Cultivating honest skepticism
The other thing I’d advocate for is what I’ll call honest skepticism. Not cynicism (that’s just laziness wearing a trench coat), but a genuine willingness to ask “how do you know that?” of everything, including your own beliefs.
When someone tells you something, especially something that confirms what you already think, ask yourself: what would have to be true for this to be wrong? What evidence would change my mind? If you can’t answer those questions, you don’t have a belief. You have a feeling. Feelings are fine for picking a restaurant. They’re not fine for making claims about how the world works.
This applies to experts too, by the way.
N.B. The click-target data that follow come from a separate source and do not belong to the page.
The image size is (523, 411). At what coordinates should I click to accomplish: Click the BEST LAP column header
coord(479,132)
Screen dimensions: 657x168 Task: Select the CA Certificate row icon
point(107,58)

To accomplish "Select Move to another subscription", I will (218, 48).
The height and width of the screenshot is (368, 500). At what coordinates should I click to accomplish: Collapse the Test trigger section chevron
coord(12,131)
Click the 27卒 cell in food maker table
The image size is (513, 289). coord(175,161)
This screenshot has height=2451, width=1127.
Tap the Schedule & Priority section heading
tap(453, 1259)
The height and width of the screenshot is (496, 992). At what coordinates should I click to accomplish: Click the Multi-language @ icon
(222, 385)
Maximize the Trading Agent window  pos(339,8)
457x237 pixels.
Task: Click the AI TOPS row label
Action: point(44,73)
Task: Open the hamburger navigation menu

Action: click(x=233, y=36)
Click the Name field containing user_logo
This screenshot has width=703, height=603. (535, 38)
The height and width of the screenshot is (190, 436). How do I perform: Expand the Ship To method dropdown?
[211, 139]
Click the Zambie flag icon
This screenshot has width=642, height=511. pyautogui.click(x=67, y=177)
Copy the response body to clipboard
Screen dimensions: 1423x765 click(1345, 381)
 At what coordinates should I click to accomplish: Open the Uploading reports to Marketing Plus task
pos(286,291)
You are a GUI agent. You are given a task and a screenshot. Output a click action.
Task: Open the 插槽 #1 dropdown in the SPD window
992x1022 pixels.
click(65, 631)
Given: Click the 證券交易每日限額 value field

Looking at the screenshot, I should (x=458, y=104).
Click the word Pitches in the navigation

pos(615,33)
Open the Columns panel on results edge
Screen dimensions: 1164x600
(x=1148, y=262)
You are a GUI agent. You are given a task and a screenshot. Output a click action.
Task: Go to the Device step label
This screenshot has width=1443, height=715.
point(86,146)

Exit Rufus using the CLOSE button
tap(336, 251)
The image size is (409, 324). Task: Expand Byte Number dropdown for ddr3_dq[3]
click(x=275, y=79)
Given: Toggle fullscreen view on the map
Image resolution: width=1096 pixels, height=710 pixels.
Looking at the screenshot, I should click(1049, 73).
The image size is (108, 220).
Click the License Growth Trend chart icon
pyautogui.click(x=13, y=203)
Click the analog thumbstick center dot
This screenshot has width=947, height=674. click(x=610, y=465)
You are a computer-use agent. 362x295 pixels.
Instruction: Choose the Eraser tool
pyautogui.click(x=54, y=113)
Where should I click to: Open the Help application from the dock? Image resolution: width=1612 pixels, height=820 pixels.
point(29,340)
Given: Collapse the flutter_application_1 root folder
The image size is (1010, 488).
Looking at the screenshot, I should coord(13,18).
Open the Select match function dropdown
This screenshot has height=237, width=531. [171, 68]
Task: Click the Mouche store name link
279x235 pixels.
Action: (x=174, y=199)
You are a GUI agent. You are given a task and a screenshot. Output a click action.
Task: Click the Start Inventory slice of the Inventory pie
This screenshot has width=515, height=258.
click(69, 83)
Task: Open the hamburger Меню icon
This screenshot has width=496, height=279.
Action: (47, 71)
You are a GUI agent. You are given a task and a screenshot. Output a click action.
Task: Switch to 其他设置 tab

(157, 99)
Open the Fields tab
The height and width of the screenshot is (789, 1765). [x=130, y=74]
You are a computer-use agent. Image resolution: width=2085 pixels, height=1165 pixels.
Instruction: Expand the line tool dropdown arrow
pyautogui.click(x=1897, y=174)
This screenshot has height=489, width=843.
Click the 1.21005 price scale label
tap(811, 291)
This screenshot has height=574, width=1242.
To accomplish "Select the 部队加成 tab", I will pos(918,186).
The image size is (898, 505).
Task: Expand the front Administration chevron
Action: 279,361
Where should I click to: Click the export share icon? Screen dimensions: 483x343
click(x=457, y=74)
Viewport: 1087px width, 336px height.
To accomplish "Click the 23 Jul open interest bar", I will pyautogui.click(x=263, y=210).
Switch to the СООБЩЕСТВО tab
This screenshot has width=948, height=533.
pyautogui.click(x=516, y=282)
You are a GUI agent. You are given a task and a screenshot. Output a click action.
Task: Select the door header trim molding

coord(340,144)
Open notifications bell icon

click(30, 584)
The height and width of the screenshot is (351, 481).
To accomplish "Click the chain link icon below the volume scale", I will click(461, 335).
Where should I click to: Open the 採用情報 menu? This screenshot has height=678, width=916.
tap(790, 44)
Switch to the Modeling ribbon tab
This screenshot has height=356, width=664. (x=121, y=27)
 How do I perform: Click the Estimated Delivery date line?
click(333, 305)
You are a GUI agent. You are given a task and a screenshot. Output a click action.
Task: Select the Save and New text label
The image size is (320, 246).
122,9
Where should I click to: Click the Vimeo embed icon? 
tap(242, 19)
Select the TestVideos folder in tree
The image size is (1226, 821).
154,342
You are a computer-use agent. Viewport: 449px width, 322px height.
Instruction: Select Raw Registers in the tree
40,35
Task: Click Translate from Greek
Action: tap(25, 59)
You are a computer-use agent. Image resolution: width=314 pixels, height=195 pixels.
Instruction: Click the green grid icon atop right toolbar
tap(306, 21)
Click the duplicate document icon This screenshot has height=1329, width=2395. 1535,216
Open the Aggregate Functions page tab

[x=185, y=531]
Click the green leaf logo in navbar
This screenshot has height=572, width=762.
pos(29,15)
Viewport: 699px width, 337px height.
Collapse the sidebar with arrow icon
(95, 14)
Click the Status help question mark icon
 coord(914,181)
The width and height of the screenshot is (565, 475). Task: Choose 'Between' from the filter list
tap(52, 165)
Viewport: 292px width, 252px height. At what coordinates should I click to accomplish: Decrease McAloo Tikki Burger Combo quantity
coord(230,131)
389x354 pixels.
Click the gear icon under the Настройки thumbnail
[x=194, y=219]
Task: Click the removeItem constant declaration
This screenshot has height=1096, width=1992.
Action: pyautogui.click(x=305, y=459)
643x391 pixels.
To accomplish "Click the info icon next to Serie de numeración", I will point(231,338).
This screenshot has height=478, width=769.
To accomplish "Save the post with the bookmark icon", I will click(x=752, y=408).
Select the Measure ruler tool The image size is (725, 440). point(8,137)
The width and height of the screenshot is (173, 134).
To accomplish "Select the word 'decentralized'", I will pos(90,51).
I have a PhD in theoretical physics and I’m wrong about things regularly. The difference (I hope) is that I try to notice when I’m wrong and update accordingly. That’s what being a scientist actually means. Not having the right answers, but having a reliable process for getting closer to them.
Conclusion
I don’t have a tidy solution for the cacophony. I don’t think there is one. The platforms are the way they are, the incentives are the way they are, and AI is only going to make the content flood worse.
But I do think we each have a choice about how we participate. We can add to the noise or we can resist it. We can share things we haven’t read properly or we can take the time to understand before we speak. We can optimize for likes or we can optimize for truth.
Write things down. Subject your ideas to the test of putting them into words. Read things written by people who actually did the work, not by people who are good at sounding like they did. And when you catch yourself about to share a confident opinion on something you learned about twenty minutes ago, maybe pause for a second. The world has enough noise.